Date:
8 February 2019
Author:
Ivan Grynenko

Building a fast and functional Drupal website

Having a website that loads and displays quickly is an important feature of any website and something our clients are always focused on.

It’s important to understand that performance is both an art and a science, as there are several elements that influence the speed of a user’s experience. For example:

  1. Infrastructure — the most common perception of poor performance is inadequately sized infrastructure. Appropriate sizing is, of course, important but not always necessary and often overcompensates for other negative influencing factors (such as the items below).

  2. Architecture — poor system architecture, misuse, or abuse of custom modules can cause poor performance.

  3. Implementation — poor implementation (or lack of best practices) can contribute to poor performance.

  4. Data — poorly indexed data, poorly architectured data or unmanaged high volumes of data can lead to poor performance.

  5. Implementation that fits infrastructure — a good infrastructure often offers high performance features and imposes some limitations on the implementation to enable those features. When the limitations are accounted for in the website implementation, the infrastructure is able to deliver it at best speeds. For example, Varnish cache, Expiration headers and Drupal cache require specific practices to be followed when developing the site or using custom modules, to ensure those high performance features work as expected.

The process

The process involved in understanding the site’s needs in terms of speed is:

  1. Understand functionality

  2. Understand responsive needs and expectations

  3. Understand volumetrics

  4. Define a performance SLA (if/where relevant)

  5. Size infrastructure

  6. Design, build, execute and measure performance and/or stress tests

  7. Baseline and benchmark agreed performance metrics

Drupal best practice

It’s essential to adopt best practices in Drupal configuration and development to ensure the best performance possible. Common areas where best practice must be implemented:

  1. Caching — use Memcached or Redis.

  2. Content delivery network (CDN) — Akamai, Fastly, CloudFront or CloudFlare.

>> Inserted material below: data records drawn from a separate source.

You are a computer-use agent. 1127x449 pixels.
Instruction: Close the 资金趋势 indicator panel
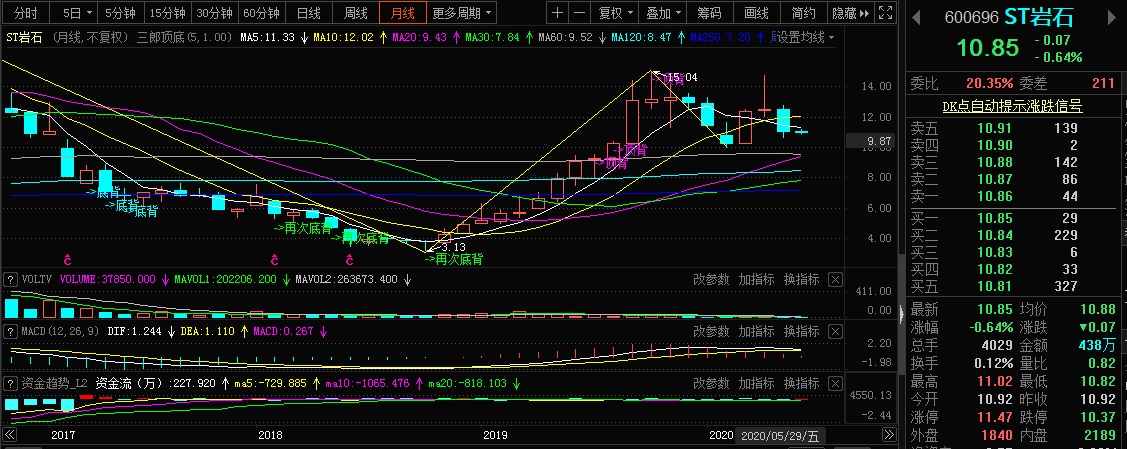[x=836, y=383]
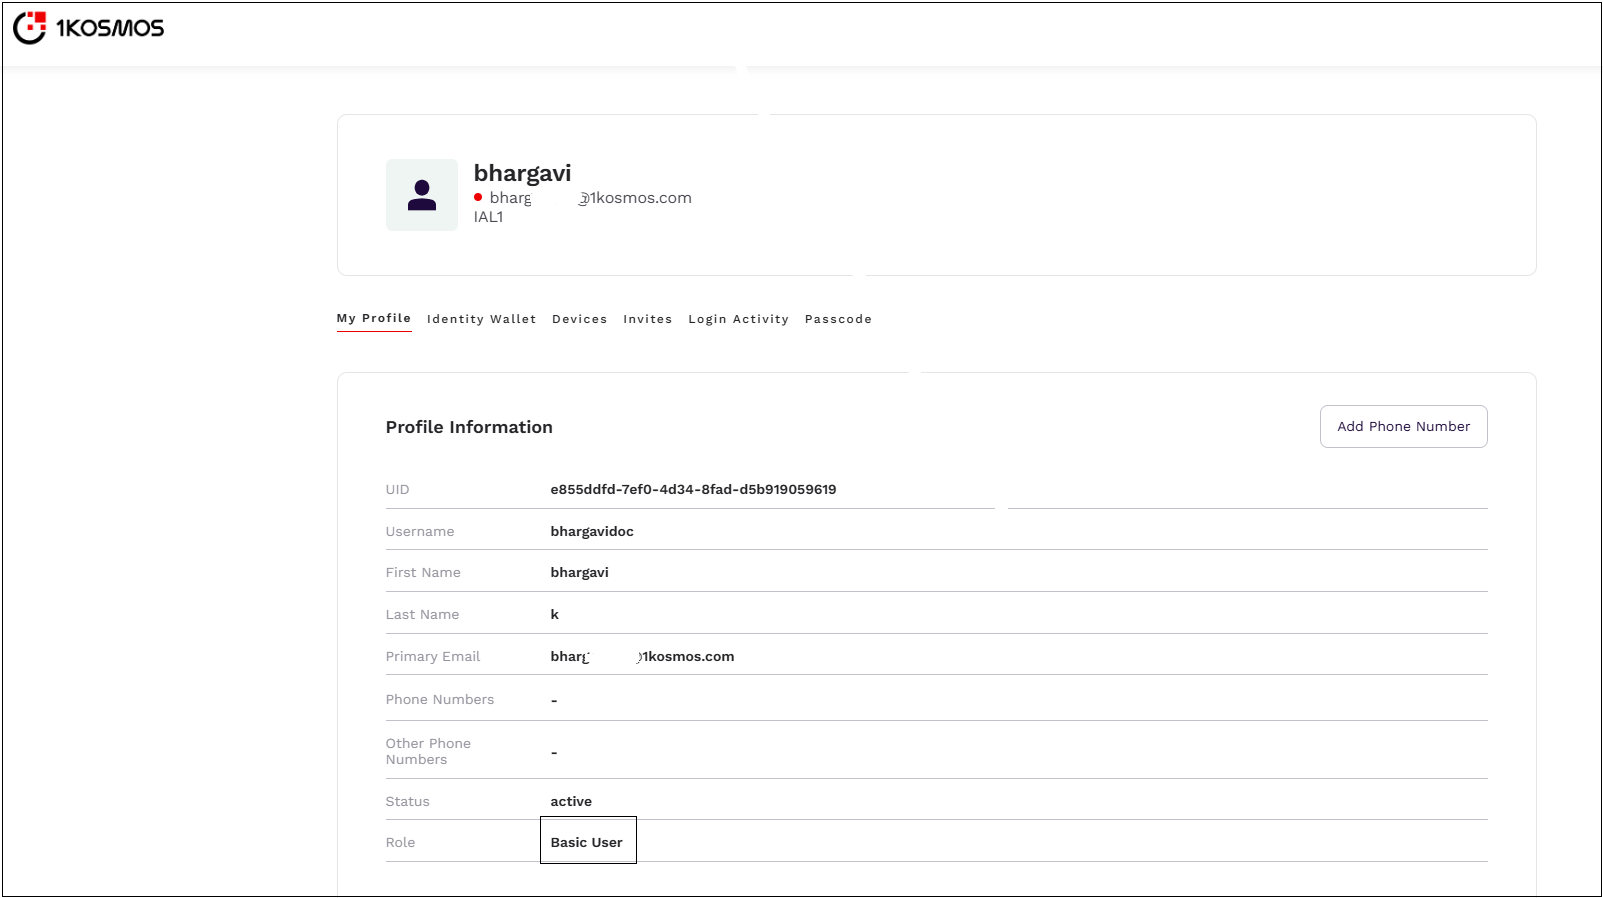Viewport: 1603px width, 898px height.
Task: View the Login Activity tab
Action: (738, 320)
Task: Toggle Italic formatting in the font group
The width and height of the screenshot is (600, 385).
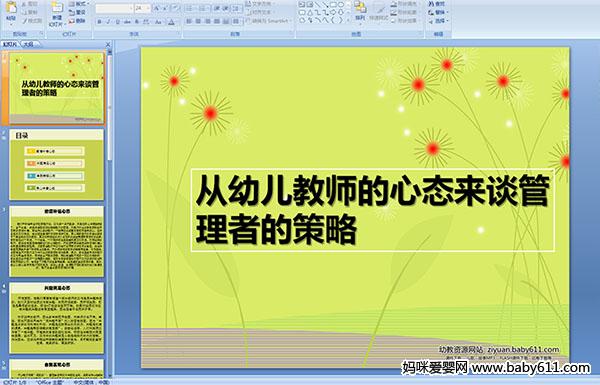Action: (x=108, y=22)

  3. Coding — strictly follow Drupal coding standard and best practices. Automated code quality checking tools should be in use during any development or security patching process.

  4. Site building — ensure limitations for image size are in place, no anonymous sessions are in use, and no custom cookies are affecting the site caching.

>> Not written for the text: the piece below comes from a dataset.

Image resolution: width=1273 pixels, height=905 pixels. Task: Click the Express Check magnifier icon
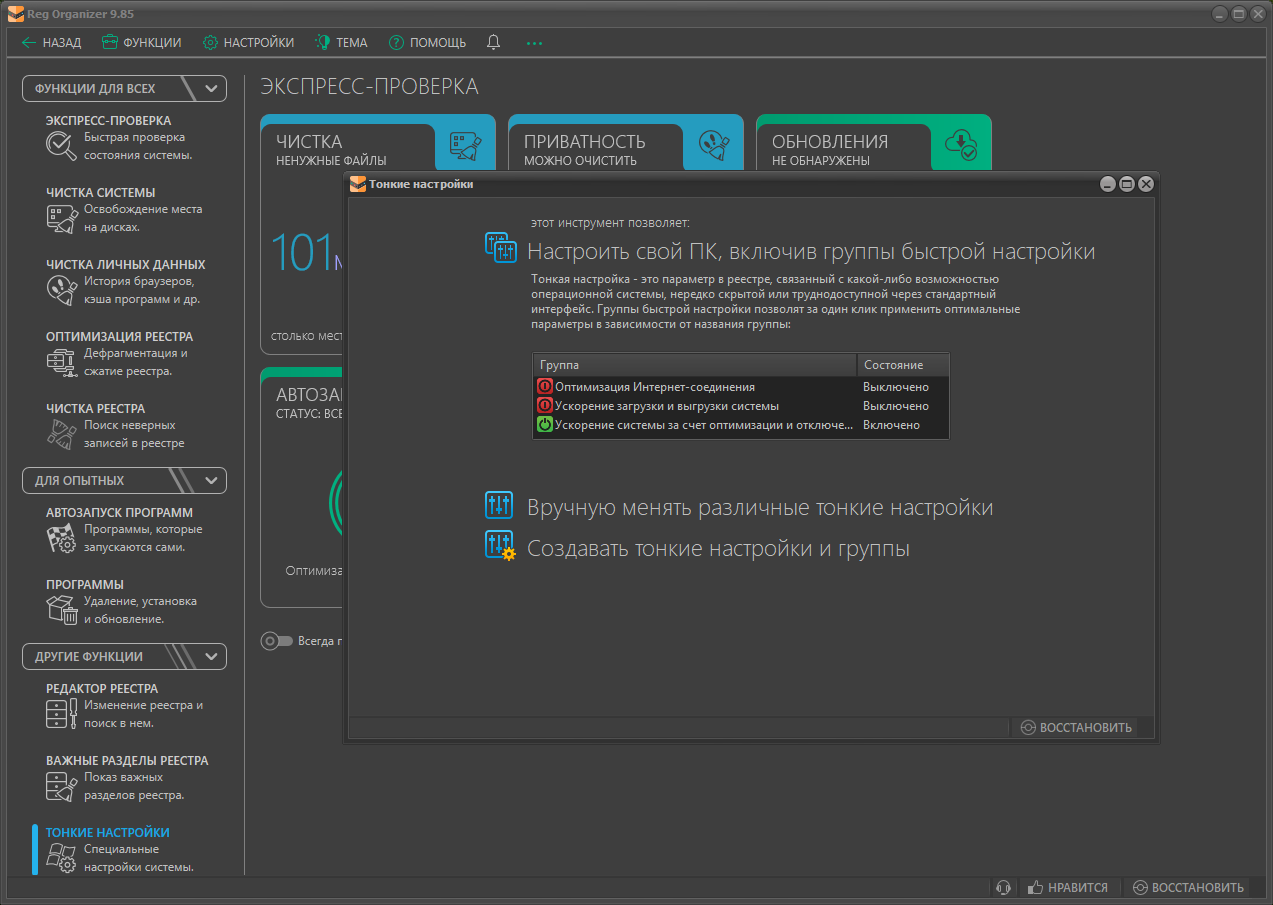pyautogui.click(x=61, y=146)
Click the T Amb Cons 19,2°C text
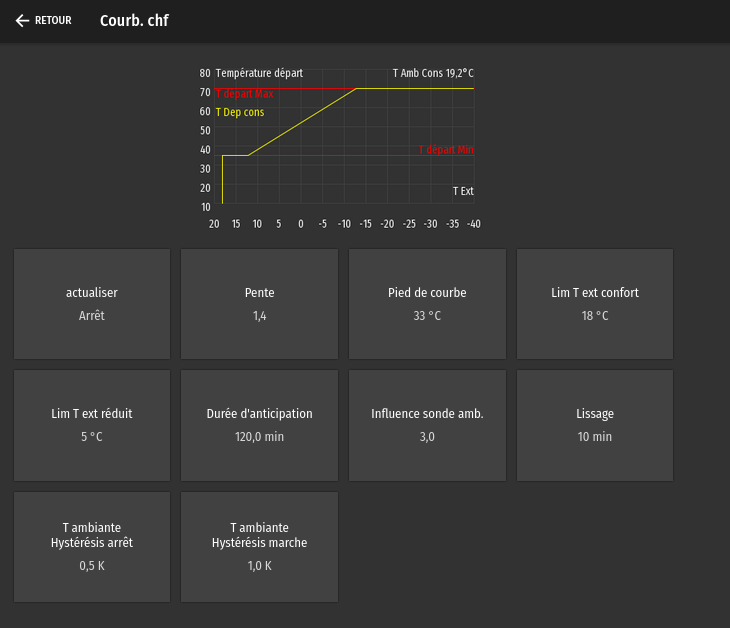This screenshot has width=730, height=628. (x=433, y=73)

  5. Provide code performance analysis to outline any performance bottlenecks that may exist in the custom code.

  6. Provide frontend performance analysis and optimisation to ensure page size is reasonable for desktops and mobile devices.

  7. Cookies — ensure no session cookies are used for anonymous visitors.

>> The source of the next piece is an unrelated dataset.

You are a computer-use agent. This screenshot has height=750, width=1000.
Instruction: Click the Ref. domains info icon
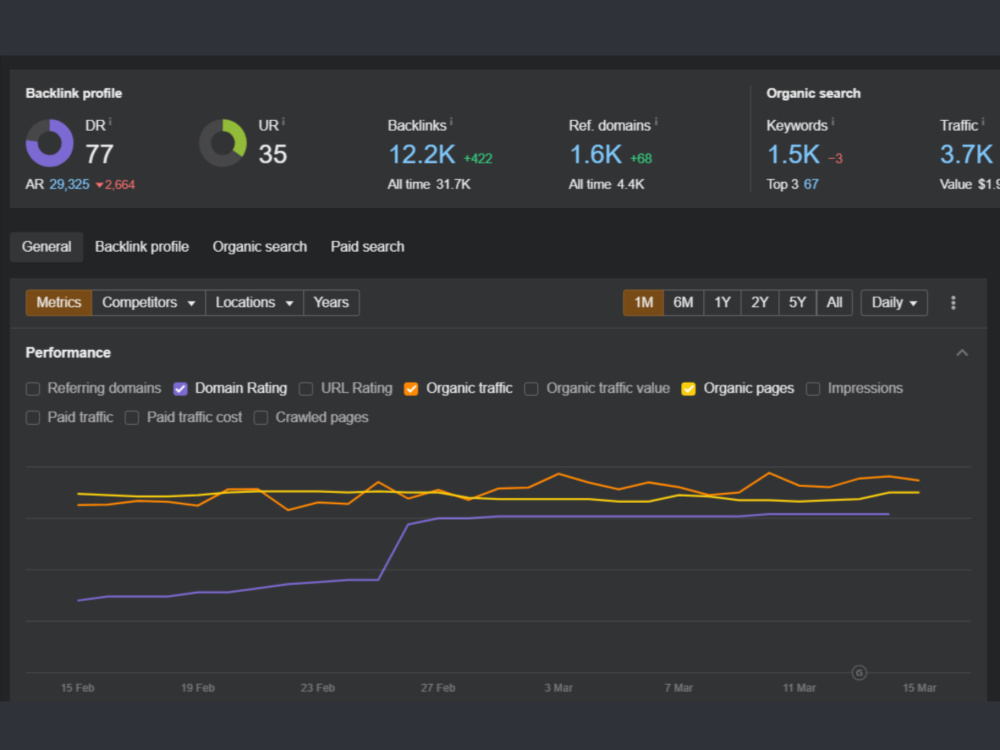point(656,121)
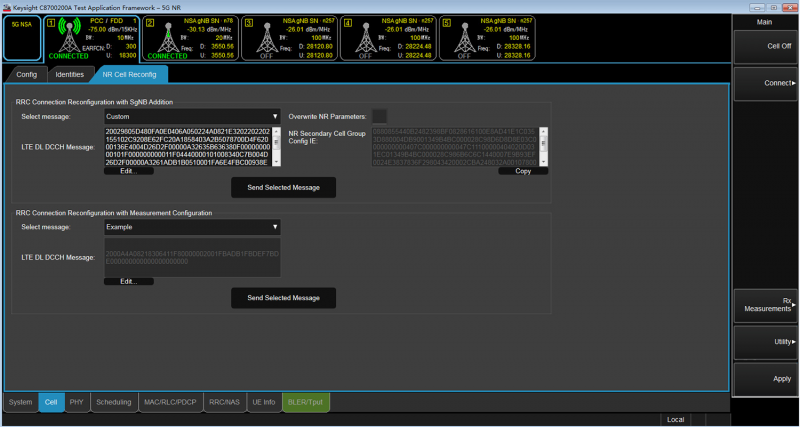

  8. Monitoring — implement automated monitoring to track basic roundtrip response time.

  9. Tooling — use tools like WebPageTest, PageSpeed Insights and similar to identify and resolve performance bottlenecks in page loading speeds.

Balancing cost and performance

Establishing a balance between effort (cost) and performance also needs to be considered. Establishing performance SLAs and running performance tests can be quite involved and thus cost unnecessary time and money. Configuring periodic and automated tests to reported problems via email should can be considered as an alternative to manually executed performance tests.

For low traffic sites, early consideration might indicate that a site’s functional needs are relatively straightforward. In such cases, it can be safe to assume that the site’s use will fit easily within the underlying known infrastructure profile, even under high traffic. In this case, automated monitoring may be sufficient to “keep the check” and meet your needs.

Site speed case study

The DHHS Emergency Relief site is an example of a mission critical site where solid performance and functionality under “peak” loads was critical. During bushfire season or an emergency incident, this site needs to seamlessly handle an extreme increase in user traffic. In this case, Salsa Digital needed to understand volumetrics and performance test the system against these loads to confirm the site’s expected response times. Salsa pushed the stress testing of this system to identify the “breaking point” and thus communicate accordingly with DHHS to allow management to understand and accept the risk of the site’s limitations.

Final thoughts

User experience is paramount, and speed is an important factor in a positive user experience. Keeping in mind the above will help deliver the fastest site possible.